> _DOCUMENT PASSAGE_:
++++++

By Jason Kirby - Friday, March 11, 2011 at 11:02 AM - 15 Comments
A tsunami advisory remains in effect in B.C., but the waves appear to have petered out
A tsunami advisory for parts of the B.C. coast remains in effect following Japan’s devastating earthquake last night, but early indications are the waves had petered out before reaching Canada’s shores. The first waves of the tsunami were expected to reach the north tip of the Queen Charlotte Islands roughly half an hour ago, but gauges that measure water levels registered no fluctuations, Kelli Kryzanowski, B.C.’s manager of catastrophic disaster planning and recovery told CBC Radio.
Even so the province is still advising residents of the following regions to be on alert: the north coast and the Haida Gwaii Islands, the central coast including Bella Bella, Bella Coola and Shearwater and the outer west coast of Vancouver Island from Cape Scott to Port Renfrew. The advisory warns that strong and dangerous currents could impact harbours and isolated coastal areas.

++++++

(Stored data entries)
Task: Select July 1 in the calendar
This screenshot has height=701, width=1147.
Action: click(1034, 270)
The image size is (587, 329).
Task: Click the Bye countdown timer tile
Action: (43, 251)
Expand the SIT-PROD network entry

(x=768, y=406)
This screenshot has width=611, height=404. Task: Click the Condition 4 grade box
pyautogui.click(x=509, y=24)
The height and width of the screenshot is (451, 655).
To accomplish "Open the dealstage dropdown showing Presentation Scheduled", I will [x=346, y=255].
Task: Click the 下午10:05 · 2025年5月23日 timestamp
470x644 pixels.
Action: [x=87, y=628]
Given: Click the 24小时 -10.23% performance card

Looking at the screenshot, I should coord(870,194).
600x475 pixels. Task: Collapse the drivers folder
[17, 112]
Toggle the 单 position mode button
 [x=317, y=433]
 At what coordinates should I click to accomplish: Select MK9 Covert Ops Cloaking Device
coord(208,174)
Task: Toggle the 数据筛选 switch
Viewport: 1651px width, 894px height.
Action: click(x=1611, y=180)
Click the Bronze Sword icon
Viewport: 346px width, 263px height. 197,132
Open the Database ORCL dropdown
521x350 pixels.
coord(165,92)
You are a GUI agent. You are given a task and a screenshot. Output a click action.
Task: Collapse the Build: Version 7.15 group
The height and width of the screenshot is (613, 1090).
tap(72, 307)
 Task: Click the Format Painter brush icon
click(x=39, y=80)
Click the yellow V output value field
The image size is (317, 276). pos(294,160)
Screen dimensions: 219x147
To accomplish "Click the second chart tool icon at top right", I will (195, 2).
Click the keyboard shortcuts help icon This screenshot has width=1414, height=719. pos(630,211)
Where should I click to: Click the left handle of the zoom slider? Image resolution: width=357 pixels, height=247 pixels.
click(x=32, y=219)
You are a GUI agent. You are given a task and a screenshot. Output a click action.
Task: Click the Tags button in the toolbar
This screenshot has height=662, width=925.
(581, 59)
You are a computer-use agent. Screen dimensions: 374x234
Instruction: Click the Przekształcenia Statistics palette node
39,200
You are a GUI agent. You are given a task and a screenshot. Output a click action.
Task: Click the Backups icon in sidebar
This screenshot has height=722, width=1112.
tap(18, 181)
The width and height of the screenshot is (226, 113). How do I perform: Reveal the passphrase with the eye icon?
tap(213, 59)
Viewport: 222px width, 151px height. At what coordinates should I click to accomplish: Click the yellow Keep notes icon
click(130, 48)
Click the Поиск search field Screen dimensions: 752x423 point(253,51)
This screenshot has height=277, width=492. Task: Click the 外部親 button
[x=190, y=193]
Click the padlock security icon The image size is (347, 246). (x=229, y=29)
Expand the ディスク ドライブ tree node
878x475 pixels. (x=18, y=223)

++++++

> _PROBLEM DESCRIPTION_: Reproduce the stretch of the tsunami advisory article from "Even so the" through "isolated coastal areas." word for word.

> _ANSWER TO THE EXERCISE_:
Even so the province is still advising residents of the following regions to be on alert: the north coast and the Haida Gwaii Islands, the central coast including Bella Bella, Bella Coola and Shearwater and the outer west coast of Vancouver Island from Cape Scott to Port Renfrew. The advisory warns that strong and dangerous currents could impact harbours and isolated coastal areas.